Notwithstanding all this civic engagement stuff I try to do, I’m actually

a moral philosopher. I have an incomplete manuscript of several hundred

pages on the story of Paolo and Francesca and what it means for moral

theory. (See this webpage.) It occasionally bothers

me that I have left so much material untouched for so long. Today I sensed

a lull and took out chapter one. It’s a mess, but I enjoyed starting to

reorganize it.

Dante ended his life in the household of the lord of Ravenna, one Guido

Novello da Polenta. Dante was Guido’s close friend and courtier. Guido’s

aunt was Francesca do Rimini, one of the most famous damned souls in Dante’s

Inferno. So it’s intriguing—although not profoundly important—to

ask whether Dante was already close to Guido when he wrote about Francesca.

I spent this morning organizing the available (scanty) evidence: a nice

break from more current concerns.

renaissance portraits

I stayed downtown today. Some of us from CIRCLE

had an interesting lunch in Union Station, discussing research ideas with

some potential applicants. I was also on my cell phone a fair amount,

mostly talking to fellow NACE members

about opportunities to mobilize the organization. In between things, I

ran—literally ran—into the National Gallery.
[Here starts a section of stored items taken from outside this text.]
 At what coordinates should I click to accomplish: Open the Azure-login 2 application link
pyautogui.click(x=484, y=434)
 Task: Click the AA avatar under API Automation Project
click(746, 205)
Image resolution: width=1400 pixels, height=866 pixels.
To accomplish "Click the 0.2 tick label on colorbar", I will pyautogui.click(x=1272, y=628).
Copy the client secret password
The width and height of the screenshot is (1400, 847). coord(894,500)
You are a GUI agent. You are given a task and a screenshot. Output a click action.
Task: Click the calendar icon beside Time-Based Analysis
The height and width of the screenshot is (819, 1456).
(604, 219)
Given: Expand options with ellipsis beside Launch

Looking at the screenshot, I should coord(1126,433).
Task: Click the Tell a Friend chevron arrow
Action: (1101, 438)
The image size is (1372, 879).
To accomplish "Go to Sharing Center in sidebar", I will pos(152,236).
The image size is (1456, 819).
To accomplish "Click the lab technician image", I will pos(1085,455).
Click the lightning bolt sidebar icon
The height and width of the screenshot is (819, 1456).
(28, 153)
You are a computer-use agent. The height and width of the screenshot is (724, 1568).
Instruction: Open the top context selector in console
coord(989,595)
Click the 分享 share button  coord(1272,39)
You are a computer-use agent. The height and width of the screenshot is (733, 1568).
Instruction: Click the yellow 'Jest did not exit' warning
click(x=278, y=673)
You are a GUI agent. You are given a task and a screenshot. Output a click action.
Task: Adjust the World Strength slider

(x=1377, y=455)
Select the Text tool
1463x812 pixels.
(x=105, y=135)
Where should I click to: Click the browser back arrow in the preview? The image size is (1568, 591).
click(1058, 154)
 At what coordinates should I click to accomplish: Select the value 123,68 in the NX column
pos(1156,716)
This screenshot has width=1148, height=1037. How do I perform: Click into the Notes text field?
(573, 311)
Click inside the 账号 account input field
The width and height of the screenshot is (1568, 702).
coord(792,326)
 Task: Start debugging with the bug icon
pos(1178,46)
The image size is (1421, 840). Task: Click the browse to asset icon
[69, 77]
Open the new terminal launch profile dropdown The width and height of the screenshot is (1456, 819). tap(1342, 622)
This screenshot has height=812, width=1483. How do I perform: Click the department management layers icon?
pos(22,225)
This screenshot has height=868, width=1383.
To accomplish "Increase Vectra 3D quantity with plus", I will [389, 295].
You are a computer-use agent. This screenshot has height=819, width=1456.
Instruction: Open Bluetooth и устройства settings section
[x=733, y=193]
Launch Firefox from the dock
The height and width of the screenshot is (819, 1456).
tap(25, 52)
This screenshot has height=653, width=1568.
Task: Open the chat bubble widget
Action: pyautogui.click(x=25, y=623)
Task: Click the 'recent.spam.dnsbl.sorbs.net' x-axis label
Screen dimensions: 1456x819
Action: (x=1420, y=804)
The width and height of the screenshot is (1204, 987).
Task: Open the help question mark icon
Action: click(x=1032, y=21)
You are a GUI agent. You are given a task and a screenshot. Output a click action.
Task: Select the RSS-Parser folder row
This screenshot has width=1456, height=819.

I headed for an

area that I hadn’t been in for a long time, and found myself looking at

a couple of striking portraits of Guiliano de’ Medici, who was murdered

at mass in the Pazzi conspiracy. The Gallery has Botticelli’s amazing

painting

(which looks almost like a fine modern cartoon, with its bold blocks of

color and exeggerated features) and also Verocchio’s large bust

of the same young man. Guiliano is ugly but charismatic; confident or

perhaps arrogant; and very much an individual. I can’t think of anything

else to write about these portraits except art-historical cliches ("Renaissance

individualism," "unsentimental realism" …), but it was

a 25-minute break that will stay with me for a long time.